Windows Azure lets you have background running jobs that are hosted with your website. If you want those jobs to be run in a specific time, you need to schedule them. This is where it can become confusing. Do you need or not to use the Azure Scheduler service? I firstly though that I needed the scheduler service to finally realize that it was not required. I also scheduled everything from Visual Studio who produced a scheduled file webjob-publish-settings.json but got issue with recurring schedule or more complexe scenario like running a job only during the week every 10 minutes. That said, I used for years Cron jobs on Linux and was very happy. Azure lets you configure with Cron jobs too.

First of all, you need to still have the webjob-publish-settings.json. This can be generated by Visual Studio for you. But before anything, be sure that your webjobs has the reference to the Microsoft.Web.WebJobs.Publish. Once you have that reference, be sure that inside the .csproj you have the target to the reference. Here is what you should see.

 <Import Project="..\\..\\..\\packages\\Microsoft.Web.WebJobs.Publish.1.0.10\\tools\\webjobs.targets" Condition="Exists('..\\..\\..\\packages\\Microsoft.Web.WebJobs.Publish.1.0.10\\tools\\webjobs.targets')" /> 

By right clicking your console application, you need to choose Publish as Azure Webjobs. This will let you create a schedule.
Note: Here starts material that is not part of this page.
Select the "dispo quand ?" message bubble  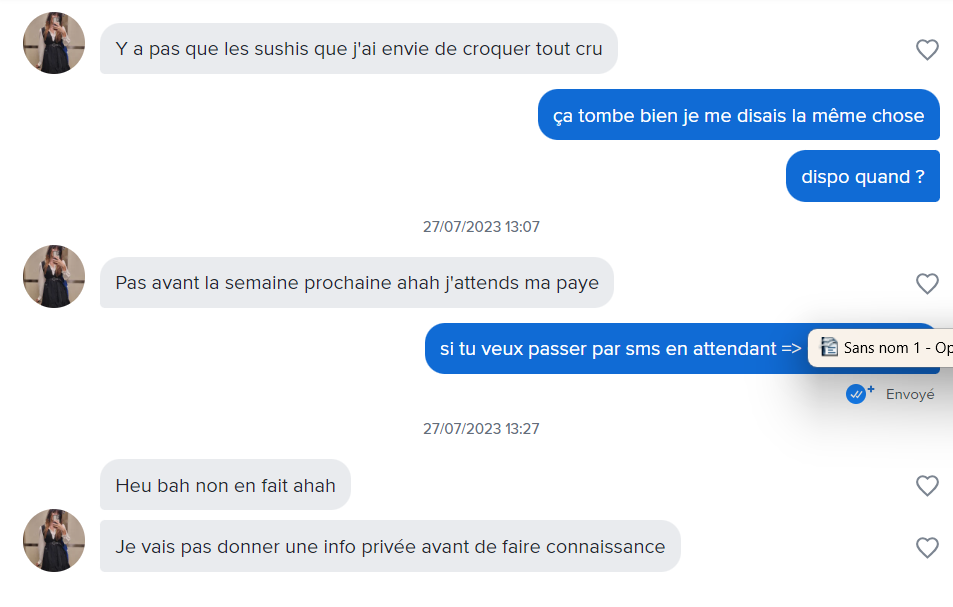pos(862,177)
{ "$schema": "http://schemastore.org/schemas/json/webjob-publish-settings.json", "webJobName": "YourJobNameHere", "startTime": null, "endTime": null, "jobRecurrenceFrequency": null, "interval": null, "runMode": "OnDemand" } 

The mode is on demand because we will run it by Cron job. This need to manually create a new file at the root of your console application named "settings.job". You also need to go in the file's property and select that this file will be copied if newer. This is required because when you publish, the system compiles the project and publish the bin folder. You need to have the settings.job file in the bin to be published too. That file will be read by Azure later.
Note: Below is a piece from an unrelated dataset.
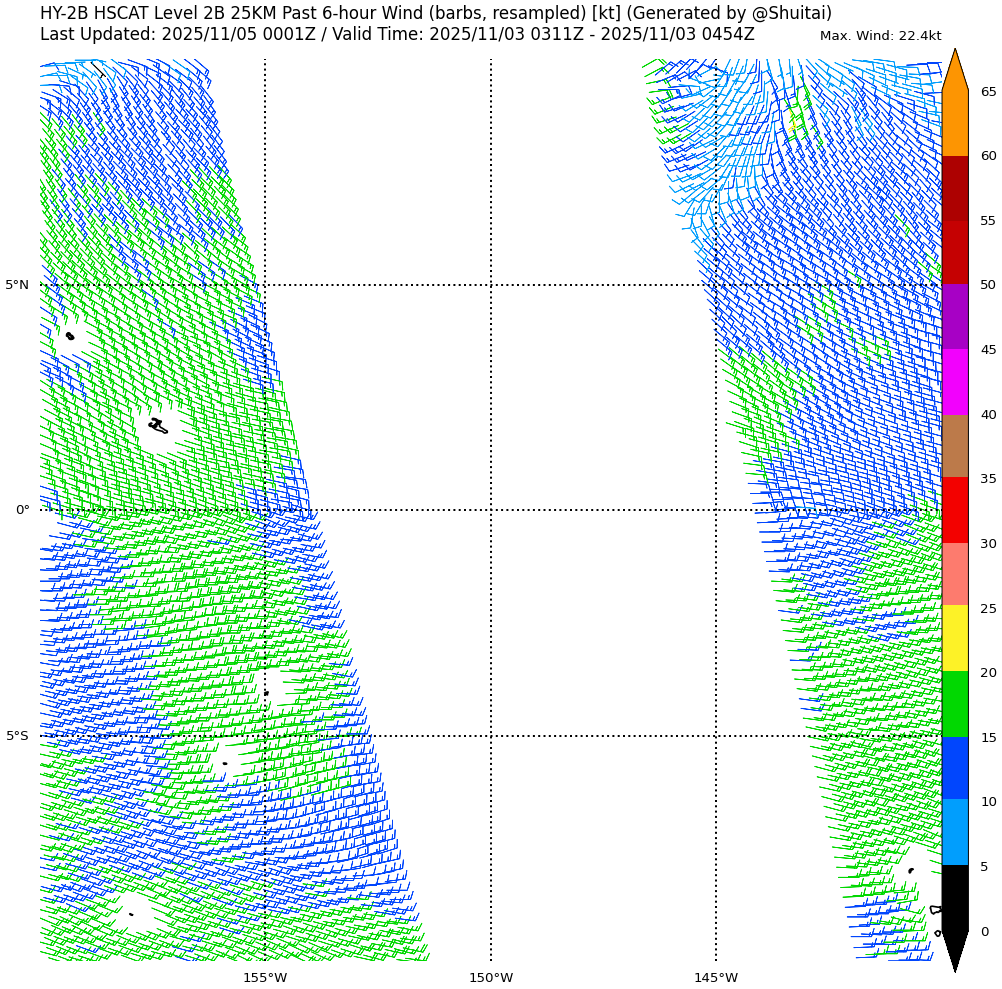Select the brown 35–40 kt colorbar segment
This screenshot has height=989, width=1002.
pyautogui.click(x=954, y=446)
The settings.job file is a JSON format with a single property named "schedule" which have a Cron job syntax. It has 6 fields which is seconds, minutes, hours, days, month, day of week.
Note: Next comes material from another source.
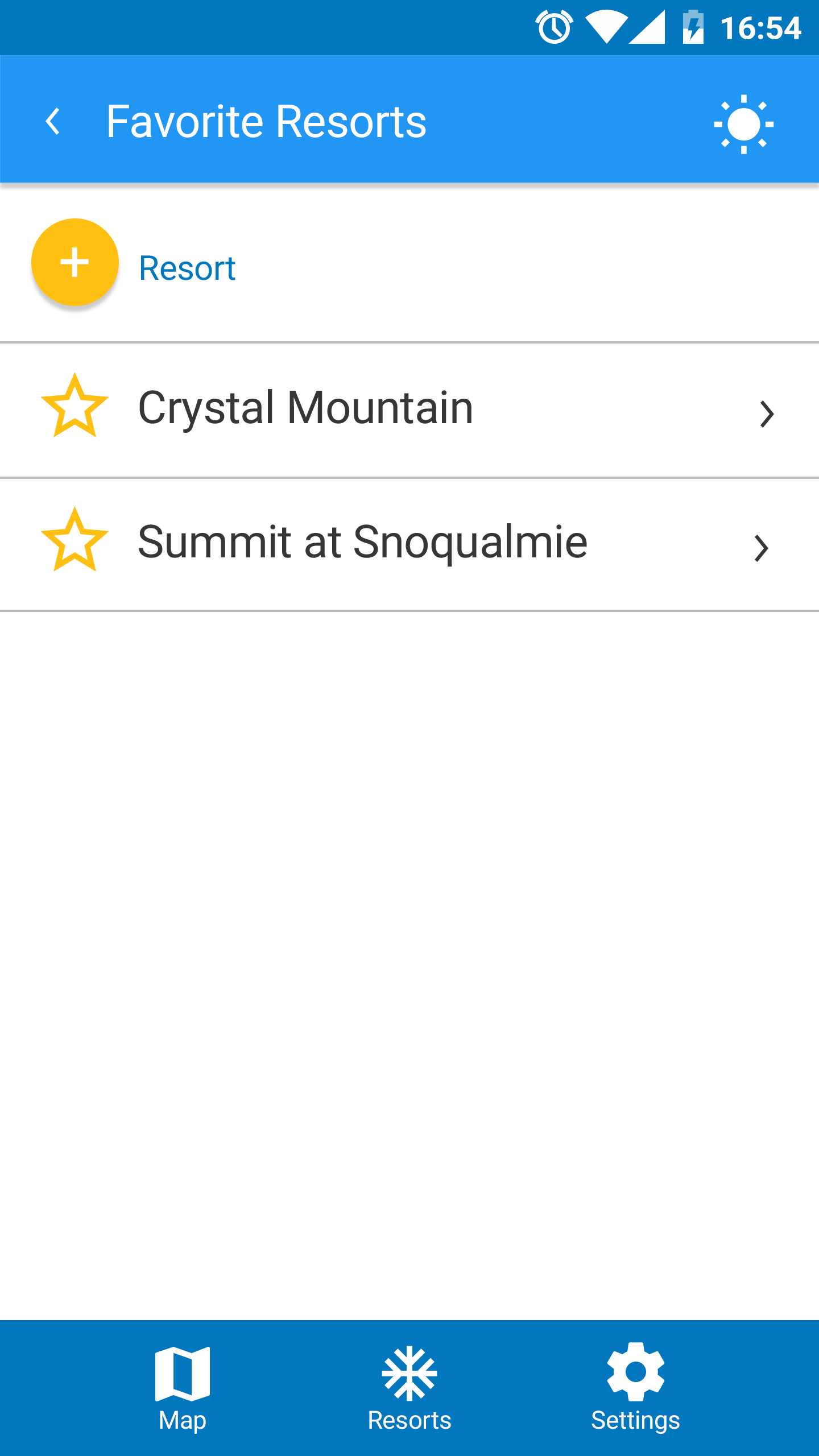819x1456 pixels.
Task: Toggle star for Summit at Snoqualmie
Action: 75,540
{ "schedule": "0 */10 * * * 1-5" } 

Once published, you will see your job under the website.

From there, it is possible to see the job running in the portal.azure.com and see any diagnostic output, etc. One last detail, your website must be running on always on.

This is required to be able to have your jobs ran. Azure Scheduler is there to be able to do more advanced scenario like calling endpoints outside the scope of your web application. For more scenario, using Cronjob and having all the scheduling setup in your solution which can be on your code repository.